EXTRACTED ENTRIES:
○ ○ ○ ○
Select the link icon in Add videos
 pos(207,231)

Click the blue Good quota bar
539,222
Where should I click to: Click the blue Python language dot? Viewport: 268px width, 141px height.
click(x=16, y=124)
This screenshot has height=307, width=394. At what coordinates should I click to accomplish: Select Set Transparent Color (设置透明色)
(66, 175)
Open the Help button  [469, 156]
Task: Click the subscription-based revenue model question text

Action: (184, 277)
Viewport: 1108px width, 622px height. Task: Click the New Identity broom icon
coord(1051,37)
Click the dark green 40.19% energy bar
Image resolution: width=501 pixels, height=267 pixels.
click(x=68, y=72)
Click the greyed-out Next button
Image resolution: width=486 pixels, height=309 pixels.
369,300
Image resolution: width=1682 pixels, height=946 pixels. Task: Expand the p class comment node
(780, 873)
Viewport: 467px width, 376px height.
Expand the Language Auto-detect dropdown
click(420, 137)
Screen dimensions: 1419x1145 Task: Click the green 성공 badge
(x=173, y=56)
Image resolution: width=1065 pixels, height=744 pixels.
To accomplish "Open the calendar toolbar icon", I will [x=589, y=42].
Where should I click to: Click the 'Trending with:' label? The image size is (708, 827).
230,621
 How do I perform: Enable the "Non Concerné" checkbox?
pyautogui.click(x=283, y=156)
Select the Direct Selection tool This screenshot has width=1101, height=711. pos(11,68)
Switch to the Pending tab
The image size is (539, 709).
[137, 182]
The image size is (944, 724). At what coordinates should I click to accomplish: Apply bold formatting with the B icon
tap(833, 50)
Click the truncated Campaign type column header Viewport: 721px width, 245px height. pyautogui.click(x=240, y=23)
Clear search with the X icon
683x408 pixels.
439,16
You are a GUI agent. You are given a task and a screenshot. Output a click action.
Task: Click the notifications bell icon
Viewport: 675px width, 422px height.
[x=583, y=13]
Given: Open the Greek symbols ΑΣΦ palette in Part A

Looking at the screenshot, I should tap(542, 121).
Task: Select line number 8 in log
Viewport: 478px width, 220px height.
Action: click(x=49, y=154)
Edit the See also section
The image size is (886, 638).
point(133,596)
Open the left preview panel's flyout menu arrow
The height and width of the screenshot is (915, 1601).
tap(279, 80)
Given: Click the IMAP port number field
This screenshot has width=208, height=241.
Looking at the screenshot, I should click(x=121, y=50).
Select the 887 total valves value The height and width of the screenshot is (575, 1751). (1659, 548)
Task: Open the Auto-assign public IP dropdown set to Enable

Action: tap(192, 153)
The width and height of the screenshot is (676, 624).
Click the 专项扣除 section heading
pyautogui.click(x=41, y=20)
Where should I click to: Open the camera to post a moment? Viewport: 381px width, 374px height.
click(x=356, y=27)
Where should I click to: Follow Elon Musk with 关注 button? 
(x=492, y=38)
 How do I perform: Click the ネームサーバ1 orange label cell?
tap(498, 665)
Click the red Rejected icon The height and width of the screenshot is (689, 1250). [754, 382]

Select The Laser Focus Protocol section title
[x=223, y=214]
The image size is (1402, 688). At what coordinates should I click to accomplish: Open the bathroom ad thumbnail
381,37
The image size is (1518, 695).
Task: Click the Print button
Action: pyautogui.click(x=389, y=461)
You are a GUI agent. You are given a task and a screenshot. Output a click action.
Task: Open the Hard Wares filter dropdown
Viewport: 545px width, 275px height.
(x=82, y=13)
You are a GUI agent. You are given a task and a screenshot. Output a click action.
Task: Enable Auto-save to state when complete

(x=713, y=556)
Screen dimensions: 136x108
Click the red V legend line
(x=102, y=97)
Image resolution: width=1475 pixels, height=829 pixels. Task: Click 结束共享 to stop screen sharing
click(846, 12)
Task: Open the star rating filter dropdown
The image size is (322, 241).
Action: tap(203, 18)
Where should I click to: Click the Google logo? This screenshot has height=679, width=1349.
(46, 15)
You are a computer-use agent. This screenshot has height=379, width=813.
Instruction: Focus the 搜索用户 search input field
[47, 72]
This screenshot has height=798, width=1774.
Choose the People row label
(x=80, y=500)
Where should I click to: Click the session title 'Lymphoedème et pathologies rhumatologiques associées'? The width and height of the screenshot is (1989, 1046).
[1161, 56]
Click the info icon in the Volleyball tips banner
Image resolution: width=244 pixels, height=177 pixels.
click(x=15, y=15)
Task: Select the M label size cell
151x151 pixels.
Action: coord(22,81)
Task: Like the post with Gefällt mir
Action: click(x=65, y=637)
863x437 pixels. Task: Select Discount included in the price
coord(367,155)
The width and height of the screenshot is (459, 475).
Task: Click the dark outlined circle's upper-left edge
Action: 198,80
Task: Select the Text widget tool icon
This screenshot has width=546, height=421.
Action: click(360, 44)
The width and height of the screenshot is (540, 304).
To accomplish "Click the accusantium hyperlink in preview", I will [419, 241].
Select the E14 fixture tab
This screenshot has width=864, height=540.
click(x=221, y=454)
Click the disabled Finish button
○ ○ ○ ○
Copy every one of the items above verbatim, keeping each line unchanged.

Select the link icon in Add videos
 pos(207,231)

Click the blue Good quota bar
539,222
Where should I click to: Click the blue Python language dot? Viewport: 268px width, 141px height.
click(x=16, y=124)
This screenshot has height=307, width=394. At what coordinates should I click to accomplish: Select Set Transparent Color (设置透明色)
(66, 175)
Open the Help button  [469, 156]
Task: Click the subscription-based revenue model question text

Action: (184, 277)
Viewport: 1108px width, 622px height. Task: Click the New Identity broom icon
coord(1051,37)
Click the dark green 40.19% energy bar
Image resolution: width=501 pixels, height=267 pixels.
click(x=68, y=72)
Click the greyed-out Next button
Image resolution: width=486 pixels, height=309 pixels.
369,300
Image resolution: width=1682 pixels, height=946 pixels. Task: Expand the p class comment node
(780, 873)
Viewport: 467px width, 376px height.
Expand the Language Auto-detect dropdown
click(420, 137)
Screen dimensions: 1419x1145 Task: Click the green 성공 badge
(x=173, y=56)
Image resolution: width=1065 pixels, height=744 pixels.
To accomplish "Open the calendar toolbar icon", I will [x=589, y=42].
Where should I click to: Click the 'Trending with:' label? The image size is (708, 827).
230,621
 How do I perform: Enable the "Non Concerné" checkbox?
pyautogui.click(x=283, y=156)
Select the Direct Selection tool This screenshot has width=1101, height=711. pos(11,68)
Switch to the Pending tab
The image size is (539, 709).
[137, 182]
The image size is (944, 724). At what coordinates should I click to accomplish: Apply bold formatting with the B icon
tap(833, 50)
Click the truncated Campaign type column header Viewport: 721px width, 245px height. pyautogui.click(x=240, y=23)
Clear search with the X icon
683x408 pixels.
439,16
You are a GUI agent. You are given a task and a screenshot. Output a click action.
Task: Click the notifications bell icon
Viewport: 675px width, 422px height.
[x=583, y=13]
Given: Open the Greek symbols ΑΣΦ palette in Part A

Looking at the screenshot, I should tap(542, 121).
Task: Select line number 8 in log
Viewport: 478px width, 220px height.
Action: click(x=49, y=154)
Edit the See also section
The image size is (886, 638).
point(133,596)
Open the left preview panel's flyout menu arrow
The height and width of the screenshot is (915, 1601).
tap(279, 80)
Given: Click the IMAP port number field
This screenshot has width=208, height=241.
Looking at the screenshot, I should click(x=121, y=50).
Select the 887 total valves value The height and width of the screenshot is (575, 1751). (1659, 548)
Task: Open the Auto-assign public IP dropdown set to Enable

Action: tap(192, 153)
The width and height of the screenshot is (676, 624).
Click the 专项扣除 section heading
pyautogui.click(x=41, y=20)
Where should I click to: Open the camera to post a moment? Viewport: 381px width, 374px height.
click(x=356, y=27)
Where should I click to: Follow Elon Musk with 关注 button? 
(x=492, y=38)
 How do I perform: Click the ネームサーバ1 orange label cell?
tap(498, 665)
Click the red Rejected icon The height and width of the screenshot is (689, 1250). [754, 382]

Select The Laser Focus Protocol section title
[x=223, y=214]
The image size is (1402, 688). At what coordinates should I click to accomplish: Open the bathroom ad thumbnail
381,37
The image size is (1518, 695).
Task: Click the Print button
Action: pyautogui.click(x=389, y=461)
You are a GUI agent. You are given a task and a screenshot. Output a click action.
Task: Open the Hard Wares filter dropdown
Viewport: 545px width, 275px height.
(x=82, y=13)
You are a GUI agent. You are given a task and a screenshot. Output a click action.
Task: Enable Auto-save to state when complete

(x=713, y=556)
Screen dimensions: 136x108
Click the red V legend line
(x=102, y=97)
Image resolution: width=1475 pixels, height=829 pixels. Task: Click 结束共享 to stop screen sharing
click(846, 12)
Task: Open the star rating filter dropdown
The image size is (322, 241).
Action: tap(203, 18)
Where should I click to: Click the Google logo? This screenshot has height=679, width=1349.
(46, 15)
You are a computer-use agent. This screenshot has height=379, width=813.
Instruction: Focus the 搜索用户 search input field
[47, 72]
This screenshot has height=798, width=1774.
Choose the People row label
(x=80, y=500)
Where should I click to: Click the session title 'Lymphoedème et pathologies rhumatologiques associées'? The width and height of the screenshot is (1989, 1046).
[1161, 56]
Click the info icon in the Volleyball tips banner
Image resolution: width=244 pixels, height=177 pixels.
click(x=15, y=15)
Task: Select the M label size cell
151x151 pixels.
Action: coord(22,81)
Task: Like the post with Gefällt mir
Action: click(x=65, y=637)
863x437 pixels. Task: Select Discount included in the price
coord(367,155)
The width and height of the screenshot is (459, 475).
Task: Click the dark outlined circle's upper-left edge
Action: 198,80
Task: Select the Text widget tool icon
This screenshot has width=546, height=421.
Action: click(360, 44)
The width and height of the screenshot is (540, 304).
To accomplish "Click the accusantium hyperlink in preview", I will [419, 241].
Select the E14 fixture tab
This screenshot has width=864, height=540.
click(x=221, y=454)
Click the disabled Finish button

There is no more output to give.